■ **TEKST ŹRÓDŁOWY**
◇ ◇ ◇

Archiwum
16.08.2012

Powinowactwo poezji oraz kresek, plam i rastrów

Przemysław Zawrotny
Literatura

Karol Konwerski i Maciej Pałka interpretują poezję Józefa Czechowicza. Efekt ich pracy jest o tyle niezwykły, że nie traci na tym ani poezja, ani graficzna narracja.

Dwie niedawne okołokomiksowe publikacje – głośny „Wielki Atlas Ciot Polskich” oraz zdecydowanie za cichy „Spacer z Czechowiczem” – są do siebie podobne w oczywisty sposób. W obu przypadkach mamy do czynienia z próbą intersemiotycznego przekładu, a więc przeniesienia treści z jednego systemu znaków (tekst literacki) na drugi (komiks – czy ogólniej: graficzne przedstawienie) przy dążeniu do zachowania elementów istotnych dla pierwotnego przekazu i znalezienia dla nich ekwiwalentu w obrębie innego tworzywa. Nie ma w tym kontekście przesadnie wielkiego znaczenia fakt, że w wypadku obu tych albumów autorzy nieco komplikują sprawę, ponieważ nie tyle przekładają jedno medium na drugie, ile właściwie uzupełniają jedno drugim. Wykorzystują przy tym oryginalny tekst literacki – a więc konieczność szukania odpowiednika nie zostaje zawieszona.

Zaryzykuję stwierdzenie, że autorzy, których prace opublikowano w „Wielkim Atlasie…”, zamiast konstruować spójną narrację, raczej jeszcze bardziej ją dekonstruują, nicują i pokazują od drugiej strony. Dekonstruują nawet w porównaniu do literackiego pierwowzoru („Lubiewa” Michała Witkowskiego), w którym sztuczność języka i podkreślenie faktu opowiadania i tak były wyczuwalne. W dużej mierze to efekt tego, że „Wielki Atlas…” jest antologią, co sprawia, iż narracja staje się bardziej poszarpana i rozczłonkowana przez wielość nie zawsze współgrających stylistyk. Czy zebranym autorom w ostatecznym rozrachunku udało się ukazać spójny obraz półświatka homoseksualistów ukazanego na tle ustrojowych przemian – nie mnie tu oceniać. W porównaniu z „atlasową” zbieraniną Karol Konwerski i Maciej Pałka – autorzy „Spaceru z Czechowiczem”, opartego na „Poemacie o mieście Lublinie” Józefa Czechowicza (obaj twórcy mieli również swoje pięć minut w „Wielkim Atlasie…”) – wypadają jak konstruktorzy stosunkowo zwartej, choć chybotliwej budowli.

◇ ◇ ◇

■ **ZEBRANY MATERIAŁ**
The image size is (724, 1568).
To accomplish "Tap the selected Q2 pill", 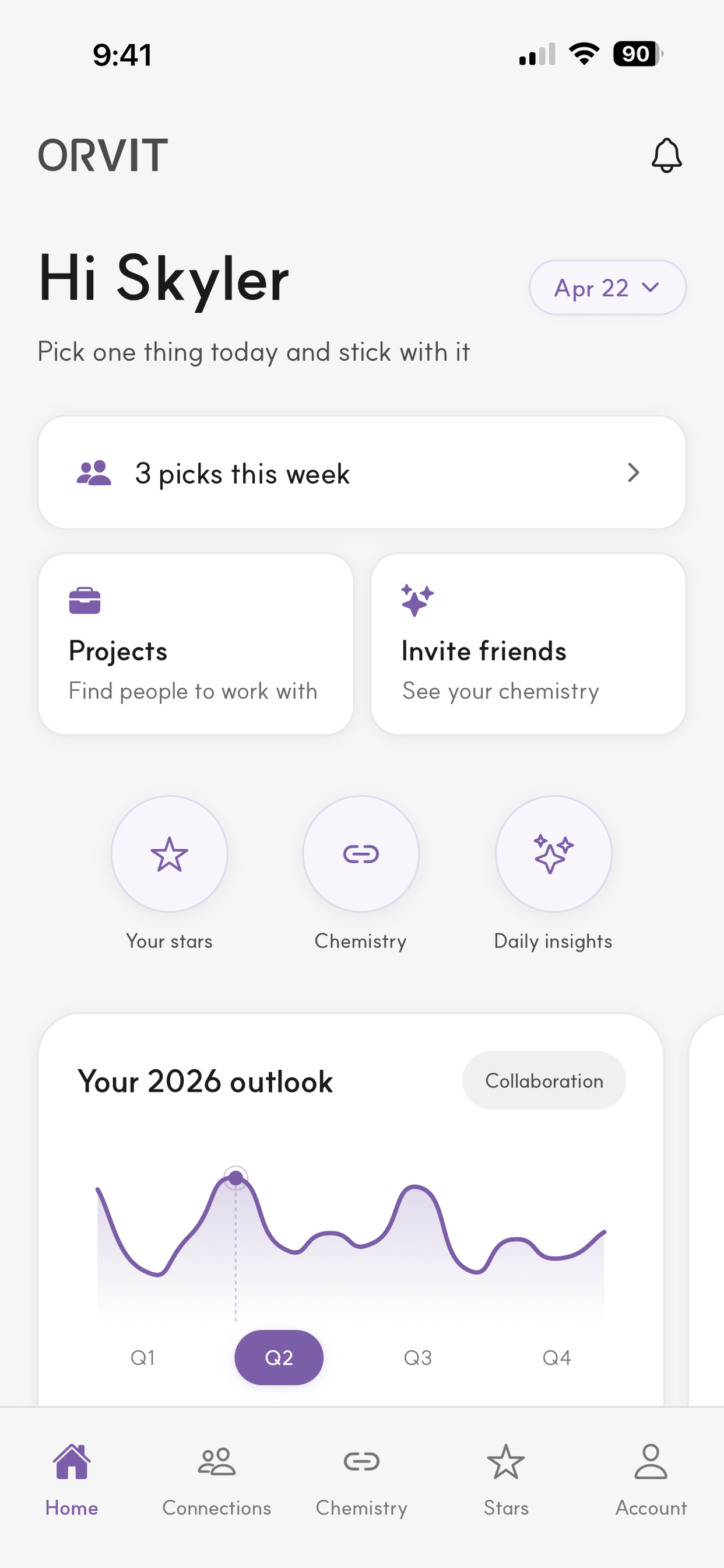I will 279,1357.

◇ ◇ ◇

■ **POLECENIA**
A. Na jakim utworze, według tekstu źródłowego, opiera się album „Spacer z Czechowiczem”?
B. Proszę przepisać wiernie fragment tekstu źródłowego, zaczynając od słów „Dwie niedawne okołokomiksowe”, a kończąc na słowach „odpowiednika nie zostaje zawieszona.”.
Wiersze zebranego materiału nie mają żadnego związku z tekstem źródłowym.

■ **ODPOWIEDZI DO POLECEŃ**
A. Na „Poemacie o mieście Lublinie” Józefa Czechowicza.

B.
Dwie niedawne okołokomiksowe publikacje – głośny „Wielki Atlas Ciot Polskich” oraz zdecydowanie za cichy „Spacer z Czechowiczem” – są do siebie podobne w oczywisty sposób. W obu przypadkach mamy do czynienia z próbą intersemiotycznego przekładu, a więc przeniesienia treści z jednego systemu znaków (tekst literacki) na drugi (komiks – czy ogólniej: graficzne przedstawienie) przy dążeniu do zachowania elementów istotnych dla pierwotnego przekazu i znalezienia dla nich ekwiwalentu w obrębie innego tworzywa. Nie ma w tym kontekście przesadnie wielkiego znaczenia fakt, że w wypadku obu tych albumów autorzy nieco komplikują sprawę, ponieważ nie tyle przekładają jedno medium na drugie, ile właściwie uzupełniają jedno drugim. Wykorzystują przy tym oryginalny tekst literacki – a więc konieczność szukania odpowiednika nie zostaje zawieszona.